Exercise requirements =>
From the line below containing "618x608 pixels." to the final line, print each line exactly as written. No pictures belong in the copy.

Saved entries:
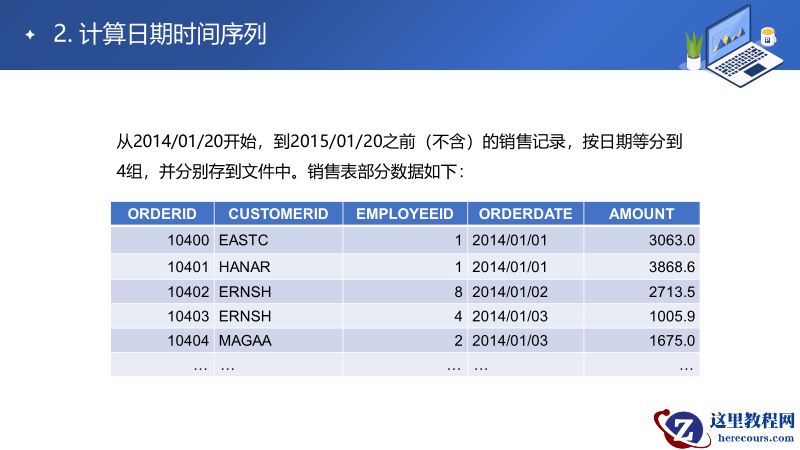Click the amount cell 2713.5

pos(671,292)
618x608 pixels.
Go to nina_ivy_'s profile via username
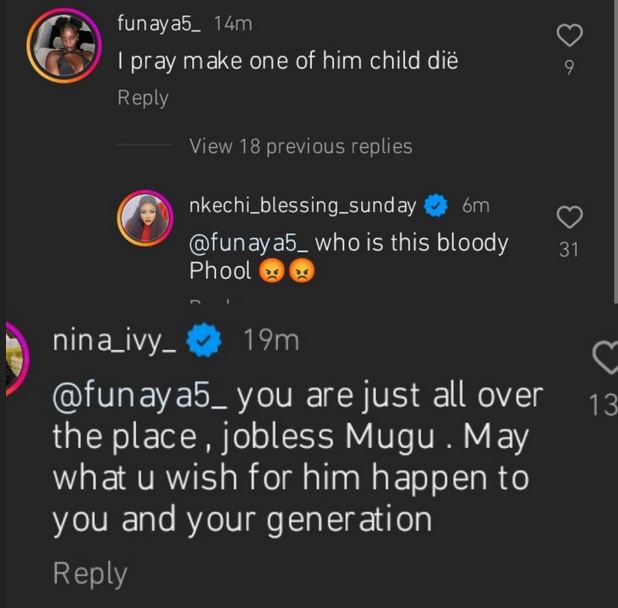tap(114, 341)
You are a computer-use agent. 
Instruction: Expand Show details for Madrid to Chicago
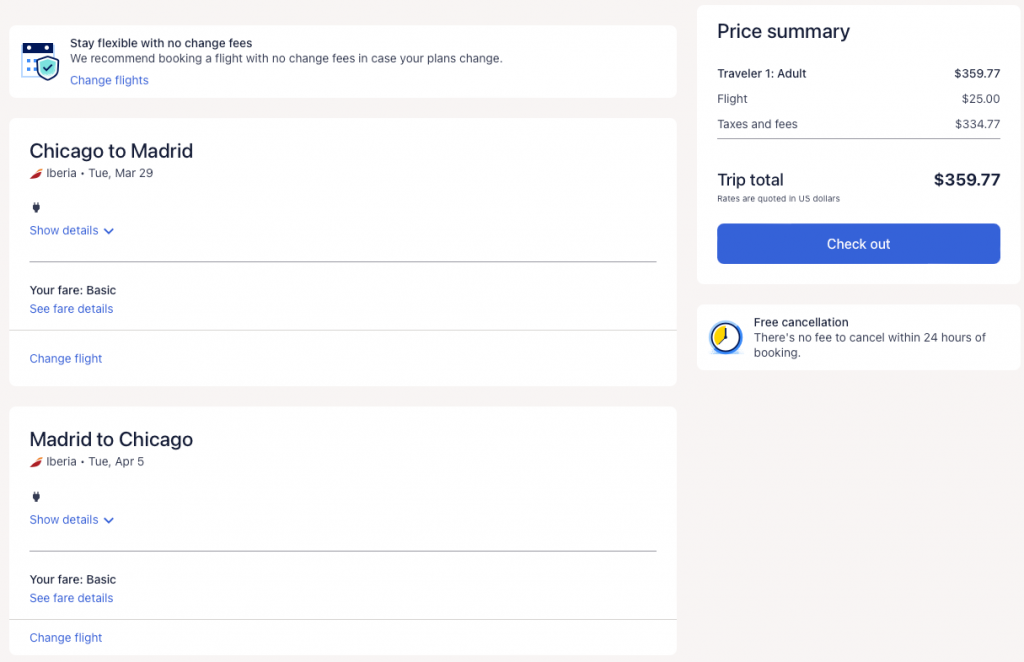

Answer section =>
618x608 pixels.
Go to nina_ivy_'s profile via username
tap(114, 341)
You are a computer-use agent. 
Instruction: Expand Show details for Madrid to Chicago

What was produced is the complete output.